Collected data:
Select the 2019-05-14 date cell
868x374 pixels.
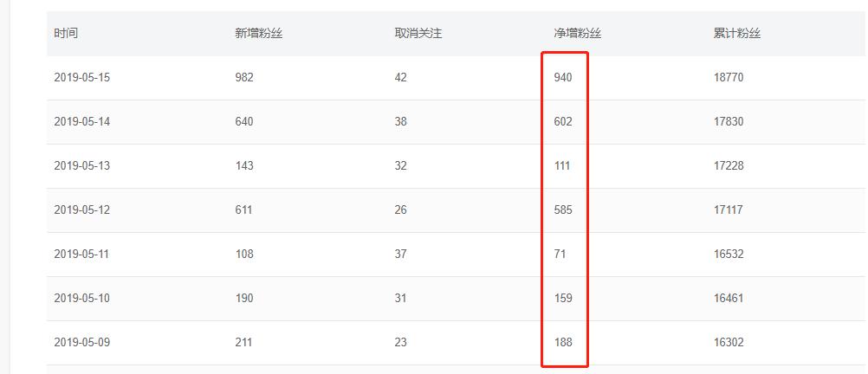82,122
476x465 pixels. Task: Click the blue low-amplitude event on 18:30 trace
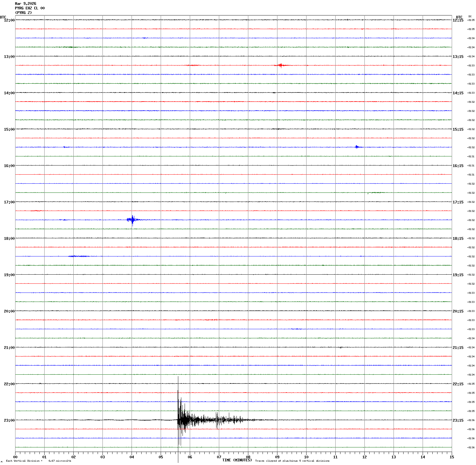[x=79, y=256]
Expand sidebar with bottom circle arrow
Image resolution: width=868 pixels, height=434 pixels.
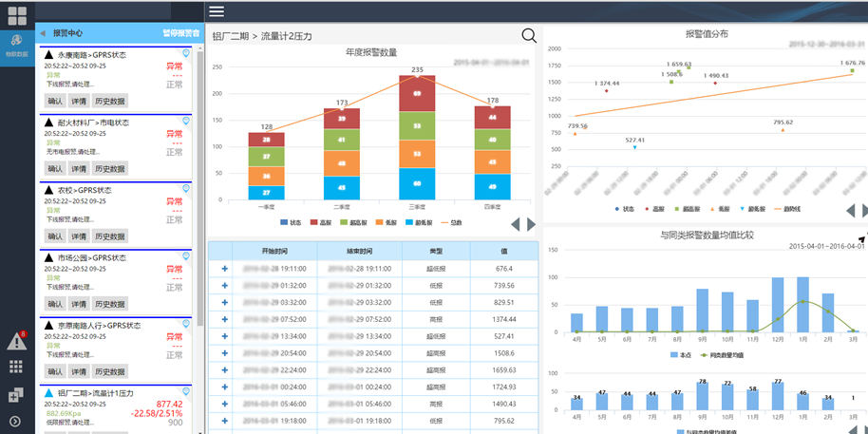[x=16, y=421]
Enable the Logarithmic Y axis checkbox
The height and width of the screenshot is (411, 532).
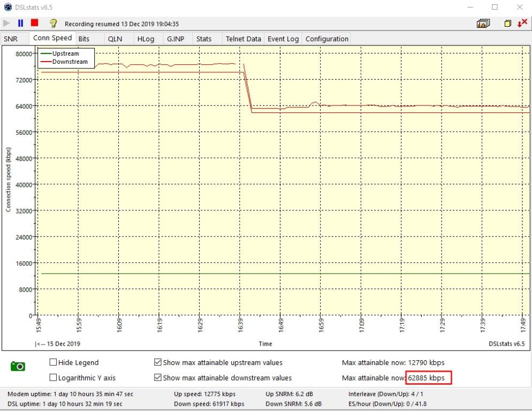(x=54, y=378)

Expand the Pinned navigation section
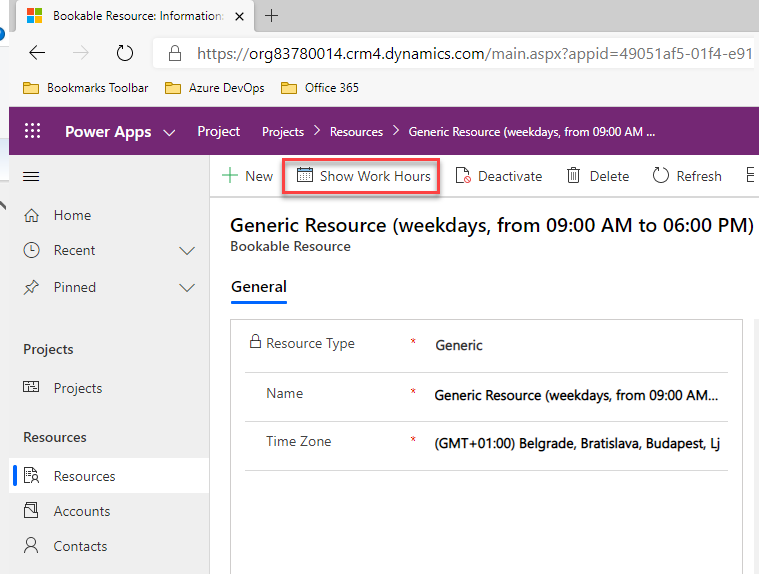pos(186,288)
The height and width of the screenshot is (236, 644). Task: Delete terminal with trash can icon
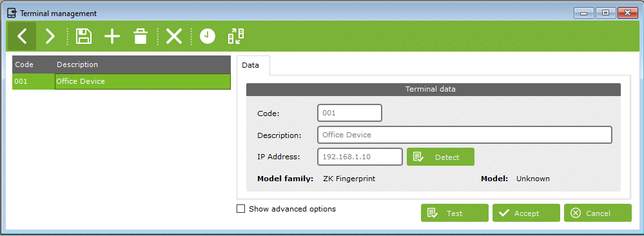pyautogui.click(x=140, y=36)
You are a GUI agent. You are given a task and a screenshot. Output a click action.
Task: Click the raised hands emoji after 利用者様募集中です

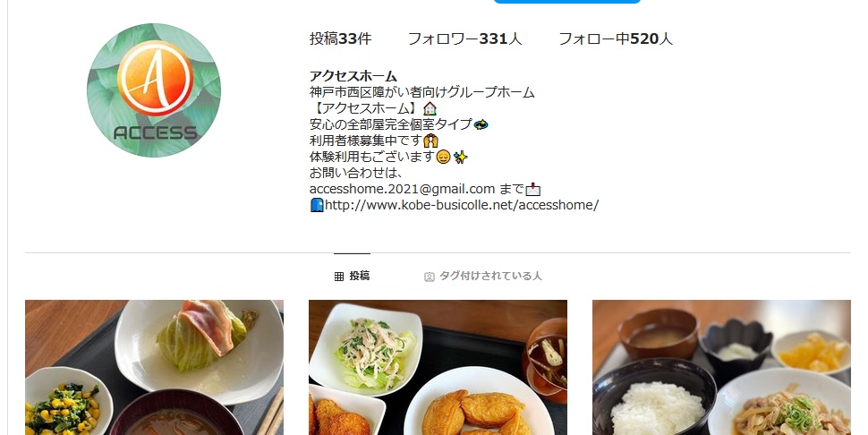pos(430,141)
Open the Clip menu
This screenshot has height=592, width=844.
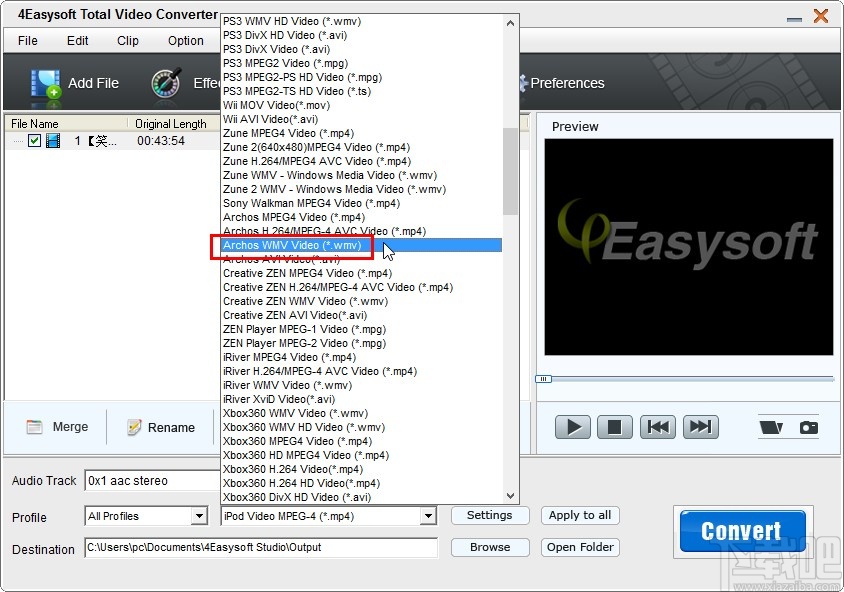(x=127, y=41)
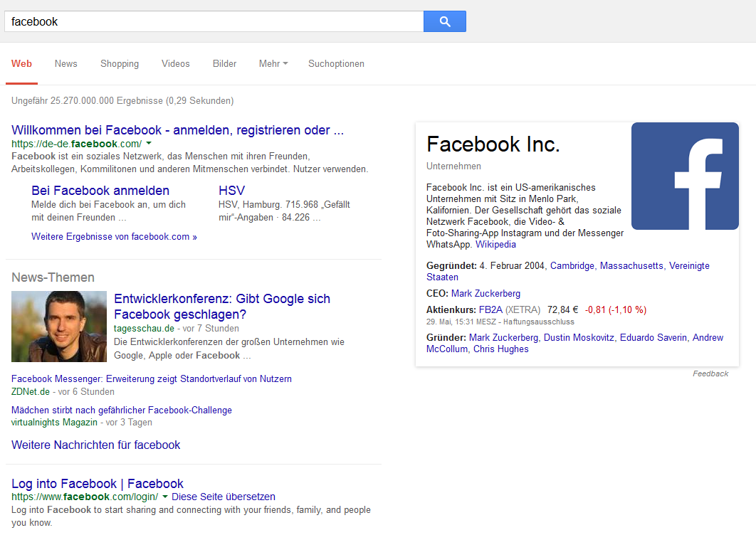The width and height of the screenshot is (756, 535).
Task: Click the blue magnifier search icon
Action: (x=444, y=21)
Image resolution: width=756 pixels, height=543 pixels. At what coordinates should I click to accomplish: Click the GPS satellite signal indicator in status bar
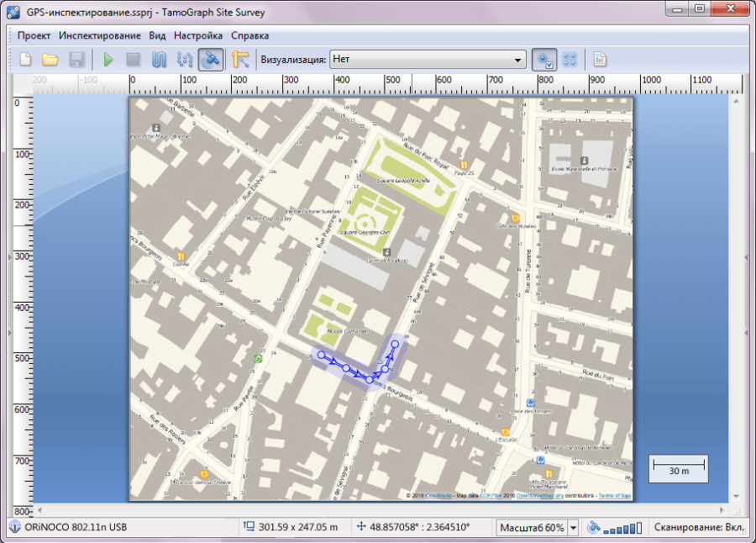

* * *

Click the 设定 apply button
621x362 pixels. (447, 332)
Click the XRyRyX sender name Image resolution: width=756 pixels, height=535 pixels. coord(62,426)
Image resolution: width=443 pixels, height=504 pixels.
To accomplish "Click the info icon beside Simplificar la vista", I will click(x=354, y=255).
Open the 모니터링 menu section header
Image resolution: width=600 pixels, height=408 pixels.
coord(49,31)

* * *

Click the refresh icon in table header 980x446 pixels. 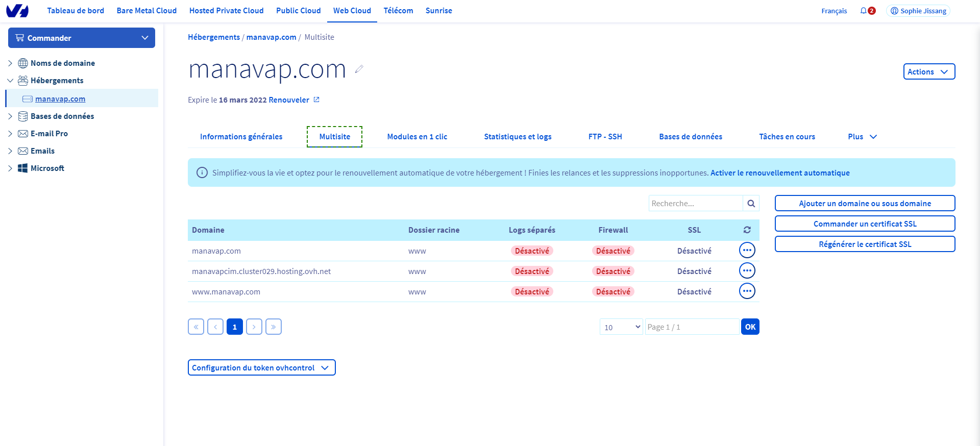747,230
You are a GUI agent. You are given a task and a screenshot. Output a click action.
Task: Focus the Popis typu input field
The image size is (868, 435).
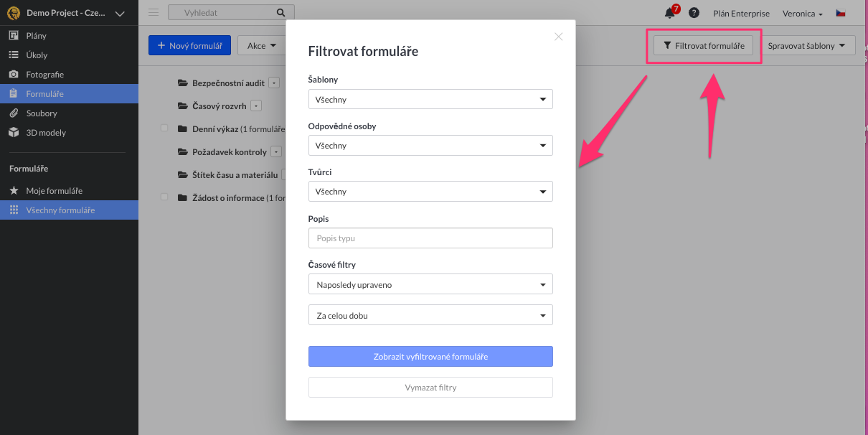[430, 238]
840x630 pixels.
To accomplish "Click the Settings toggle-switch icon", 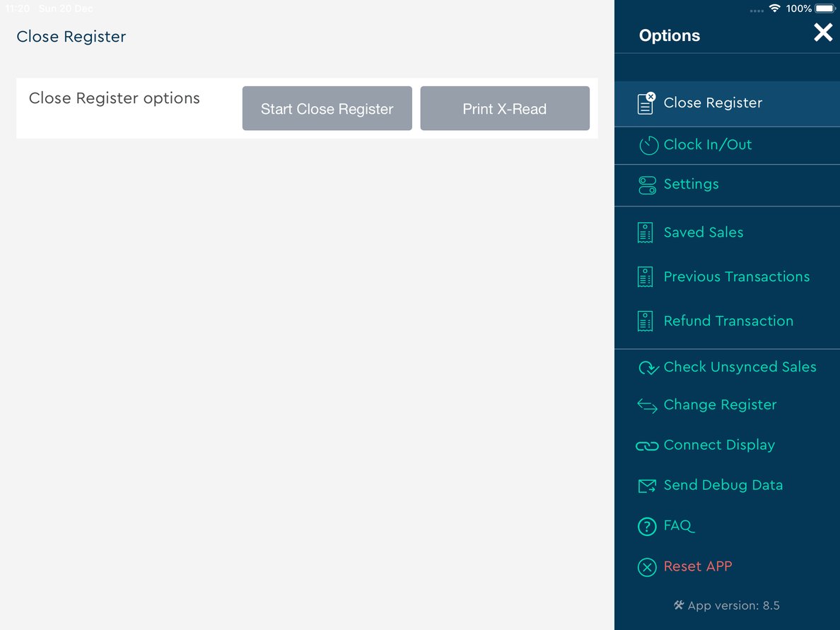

WORK REQUEST — What is needed is an exact copy of the lines above, from the one holding "Image resolution: width=868" down to the one holding "Open the Clip menu", with those two included and the pictures left out.

RESULT OF THIS TASK —
Image resolution: width=868 pixels, height=434 pixels.
[x=16, y=421]
Enable the Logarithmic Y axis checkbox
The height and width of the screenshot is (411, 532).
(x=54, y=378)

Expand the Pinned navigation section
pos(186,288)
The height and width of the screenshot is (236, 644). Task: Delete terminal with trash can icon
pyautogui.click(x=140, y=36)
You are a GUI agent. You are given a task and a screenshot. Output a click action.
Task: Click the raised hands emoji after 利用者様募集中です

pos(430,141)
Open the Clip menu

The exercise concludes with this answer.